> WHAT THE EXERCISE ASKS: In the entries below, find the line with "Open settings gear icon in floating toolbar", then set it down exactly along with each line after it to the end, skipping any pictures.

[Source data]
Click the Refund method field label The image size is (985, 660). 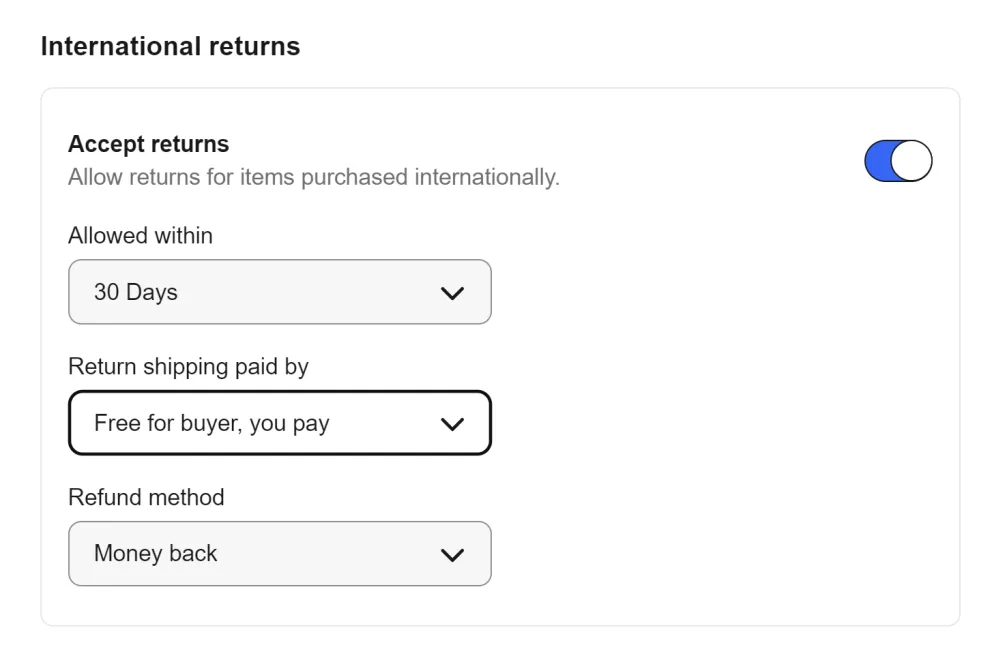pos(146,497)
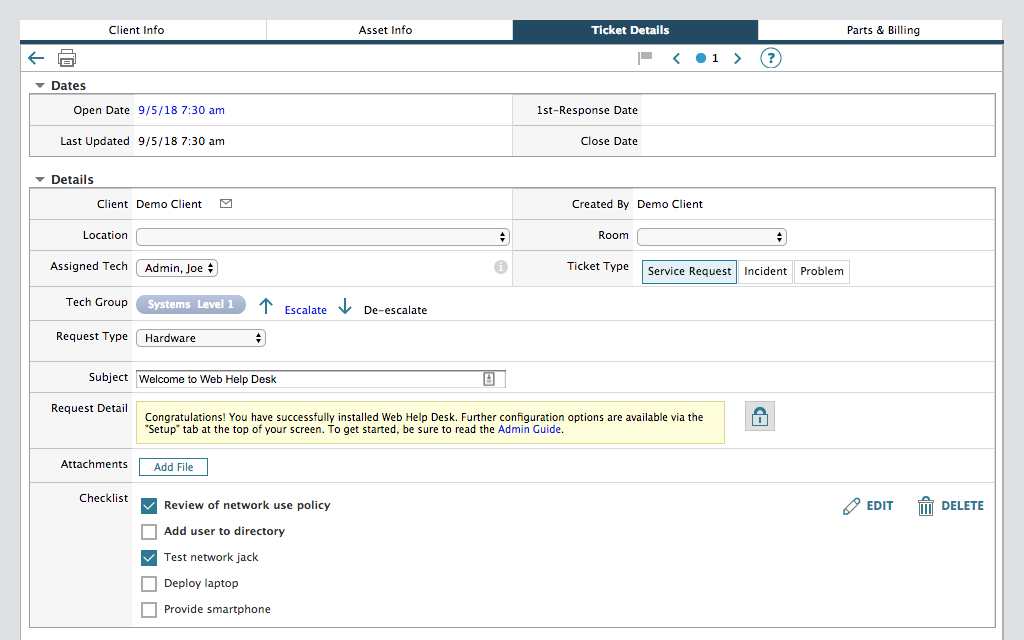Screen dimensions: 1024x640
Task: Click the De-escalate down arrow icon
Action: [345, 305]

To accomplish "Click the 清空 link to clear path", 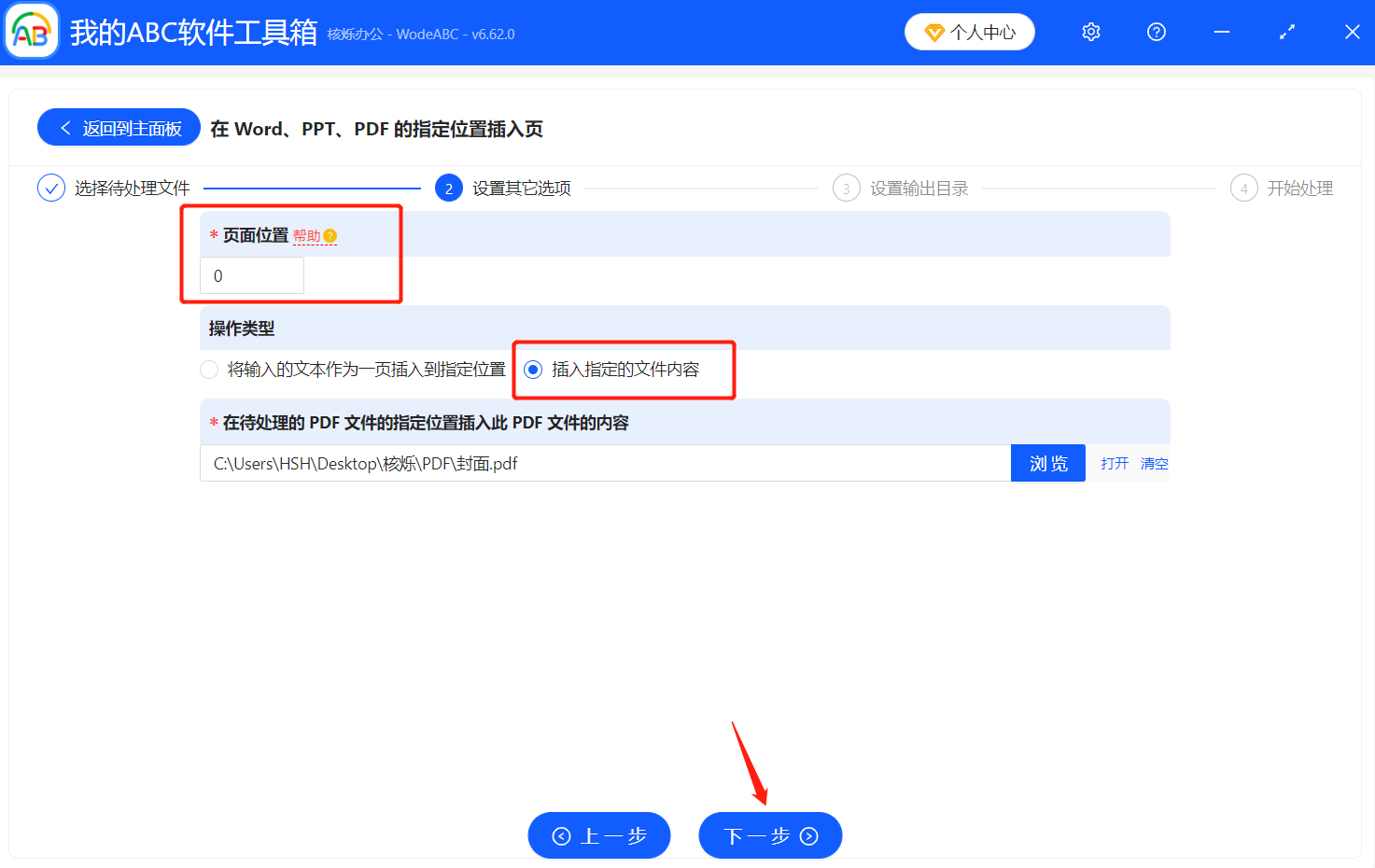I will 1155,463.
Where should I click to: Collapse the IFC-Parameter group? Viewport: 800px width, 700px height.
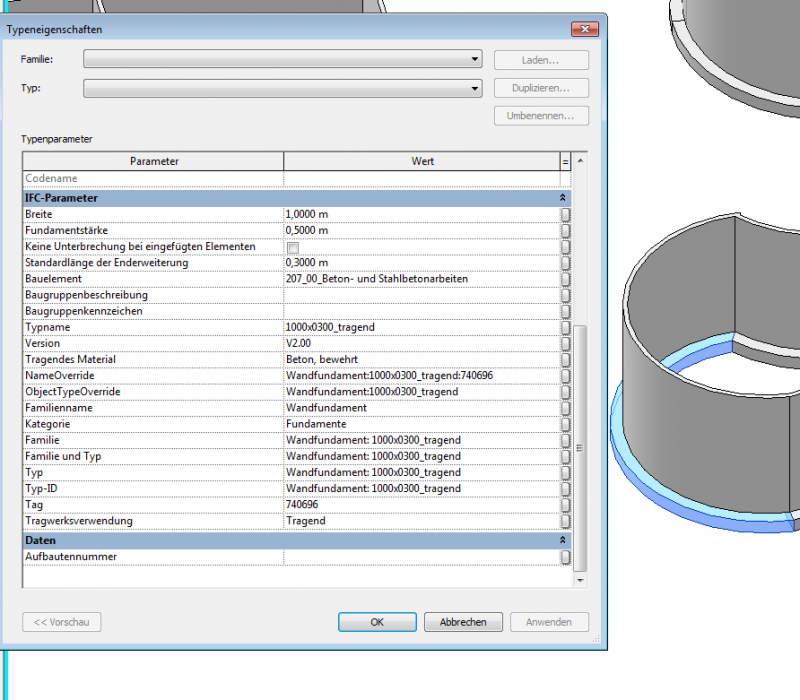562,199
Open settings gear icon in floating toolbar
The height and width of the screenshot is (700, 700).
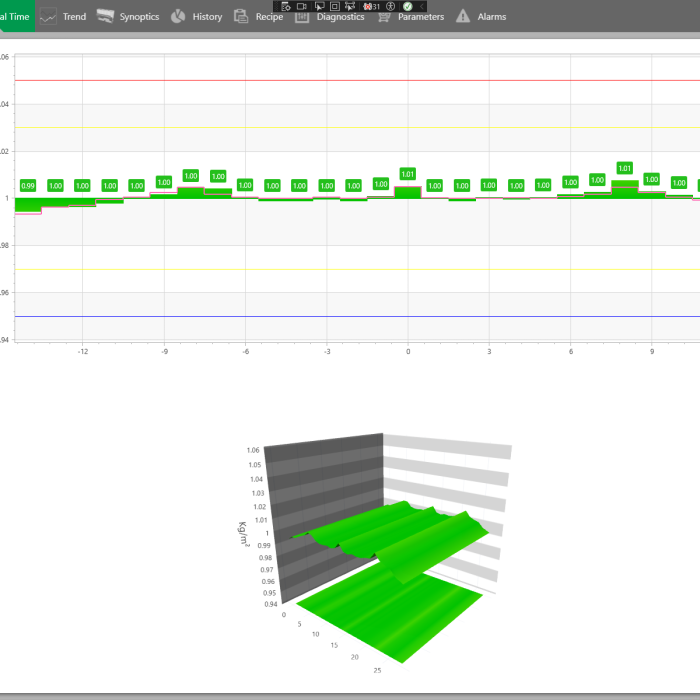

> TASK ANSWER:
Open settings gear icon in floating toolbar
The height and width of the screenshot is (700, 700).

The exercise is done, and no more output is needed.